This post contains no spoilers for A Storm of Swords but assumes you've read the first two books in the series.
In the land of the Seven Kingdoms, the fight for the Iron Throne involves cunning, treachery, strength, honor, luck, and the help of the gods. A Storm of Swords, the third installment of George R. R. Martin's epic A Song of Fire and Ice series, recounts the continuing battle--both bloody and political--for ultimate power over the country.
One of the hallmarks of great fantasy is the creation of a complex, internally consistent, and believable world that hints of deep history and an uncertain future. Now inhabit that world with multidimensional characters who learn, grow, change, make mistakes, and do what they must to survive, and you begin to understand why Martin has garnered a large and faithful fan base.
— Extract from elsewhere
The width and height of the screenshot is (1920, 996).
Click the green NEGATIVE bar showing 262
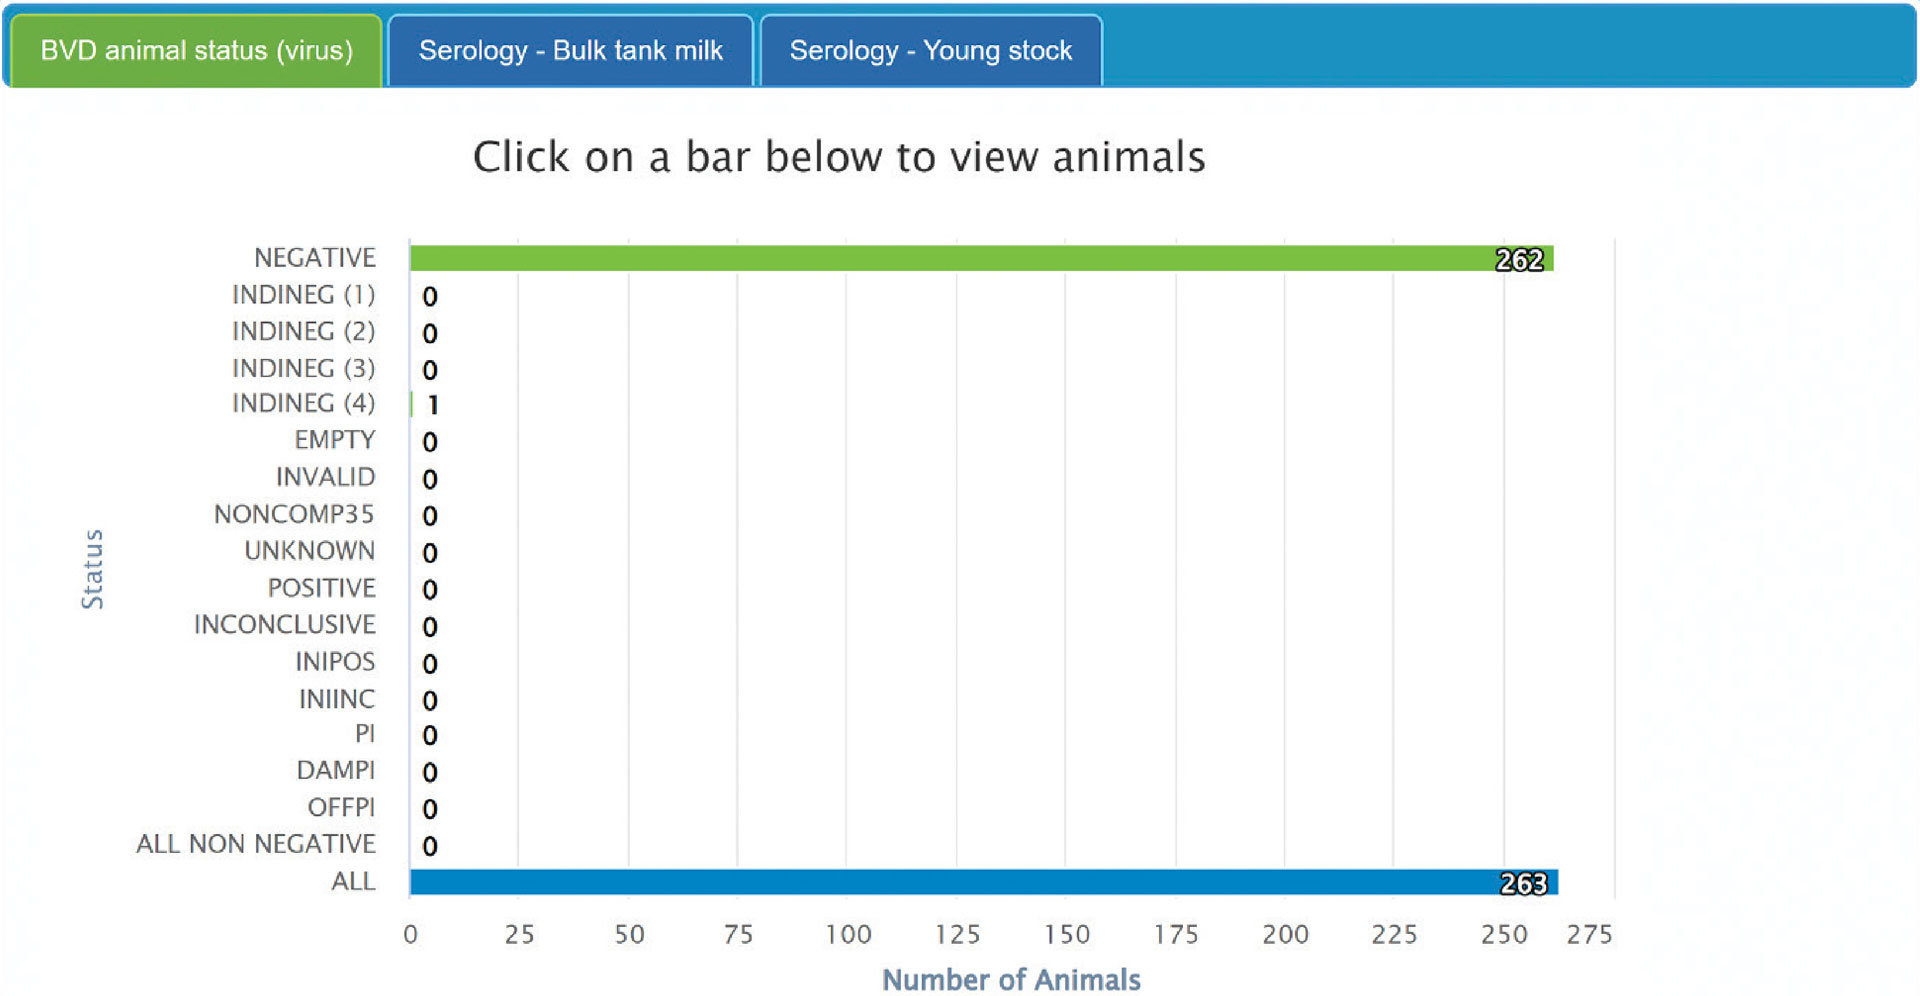[980, 259]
No one is safe in the struggle for the throne of the Seven Kingdoms. Whether a ruling house stands together in solidarity or is divided against itself, all suffer losses in both people and property. While some families concentrate their attention on the battlefield, they are undermined by the conniving schemes of the wannabes. Everyone is mindful of relatives who are held hostage by various enemies, but few pay attention to the armies of Wildlings and Others, whose invasions from the north must be stopped by the politically neutral brothers of the Night Watch and the great wall of ice and snow. And from across the sea the young mother of dragons, daughter of the last Targaryen ruler, and widow of the great Khal Drogo is coming into her maturity and has turned her eye on her father's Iron Throne.
There is no less action on the individual level, and few people are left unaffected by the war. Deaths, political marriages, and unlikely alliances are to be expected, but what is less predictable is the changes in personalities. Some people have an inner strength (sometimes aided by money and power) to stay steady, remaining honorable and brave or redoubling their cruelty when it serves them best. Others, however, lose their spunk or become depressed, surprise themselves by their acts of kindness or bravery, or begin to question their most basic beliefs.
Be warned: Martin has created a realistic world in which no one is safe, and there is no obvious final outcome. The medieval-like Seven Kingdoms is not an easy place to live, and the reader is not shielded from its harshness. In addition, although there are fantasy elements to the series, this is not a story of magic wands and flying broomsticks; it's more firmly planted in the world of humans. And finally, once one enters the world of the game of thrones, he or she is in it for the duration; it's near impossible not to become invested in the saga.
I listened to the unabridged audio edition (Random House Audio, 47 hr, 37 min), read by Roy Dotrice, who continues to do an excellent job with the series.